Start of QUOTED PASSAGE

Note: In 2003, the Legislative Assembly (HB 2267) decided to designate the Oregon Tourism Commission a stand-alone agency. The same legislative action established a statewide one percent transient lodging tax to help fund the tourism commission. Under the 2003 law the Legislature defined transient lodging in ORS chapter 320 as “hotel, motel and inn dwelling units that are designed for temporary overnight human occupancy, and [which] includes spaces designed for parking recreational vehicles during periods of human occupancy of those vehicles.” The law required the Oregon Tourism Commission to spend at least 80 percent of lodging tax net receipts on state tourism marketing programs and up to 15 percent of net receipts on regional tourism marketing programs. The 2005 Legislative Assembly (HB 2197) expanded the definition of transient lodging to include dwelling units used for temporary human occupancy. Temporary is defined as fewer than 30 days at a time. Most recently, the 2013 Legislative Assembly (HB 2656) clarified circumstances under which a transient lodging intermediary rather than a lodging provider would be the entity responsible for collecting and remitting transient lodging taxes. A transient lodging intermediary is defined as “a person other than a transient lodging provider that facilitates the retail sale of transient lodging and charges for occupancy of the transient lodging.” Transient lodging intermediaries include online travel companies, travel agents, and tour outfitter companies, among others. Eighty-four cities and fifteen counties in Oregon levy a locally administered transient lodging tax and are also included in that definition. Online Travel Companies (OTC) will have to collect the tax based on the final price that the consumer pays.
AOC was neutral.


Bills that did not pass

SJR 201 Property Tax; Requires Assessment at Real Market Value; Requires Exemption for Owner-occupied Principal Dwellings
Proposes amendment to the Oregon Constitution repealing ad valorem property tax assessment provisions created by House Joint Resolution 85 (1997) (Ballot Measure 50 (1997)), requiring ad valorem property taxes to be assessed on real market value of property and directing the Legislative Assembly to provide an exemption from ad valorem property taxes for owner-occupied principal dwellings and tax lots upon which dwellings are located. Referred the proposed amendment to the people at the next regular general election.
AOC opposed.

HB 4027 Review and Sunset of Tax Expenditures
Directs the Legislative Revenue Officer to submit a report addressing selected tax expenditures to the Legislative Assembly and to make recommendations for systematic review and sunset of certain tax expenditures.

SB 1545 Special Districts; Authorizes Formation of a Children’s Special District
Authorizes formation of a new type of special district called a “children’s special district.” The district may provide services outside of school hours to students in kindergarten to grade 12, and broadly defines these services to include education, civics, culture, arts, music, physical recreation, health, well-being, technology and development of skills. A five-member district board shall govern, including levying property taxes. The county counsel of the county in which the special district is located must give advice to the district board when asked. The county treasurer shall receive, keep in a fund, and pay out on written order of the district board the monies levied and otherwise received by the district board. Expenses for administering the fund may not exceed five percent of the taxes collected for the district.
AOC opposed.

End of QUOTED PASSAGE

• [SET PROBLEM]
Answer these questions using the legislative summary.
(a) What rate did the 2003 law set for the statewide transient lodging tax?
(b) How is "temporary" defined for transient lodging?
(c) How many members sit on the board that governs a children's special district?
The data that comes after this legislative summary has nothing to do with it.

Start of COLLECTED MATERIAL

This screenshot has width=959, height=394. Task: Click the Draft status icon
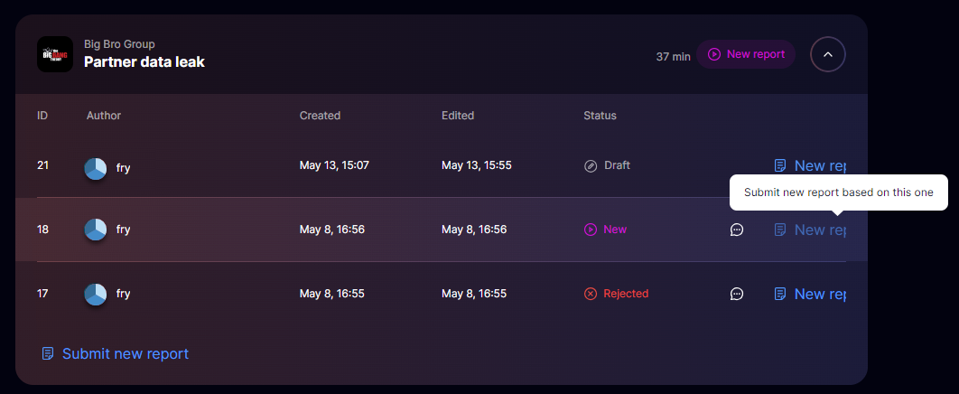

End of COLLECTED MATERIAL

• [EXERCISE ANSWER]
(a) One percent.
(b) Fewer than 30 days at a time.
(c) Five.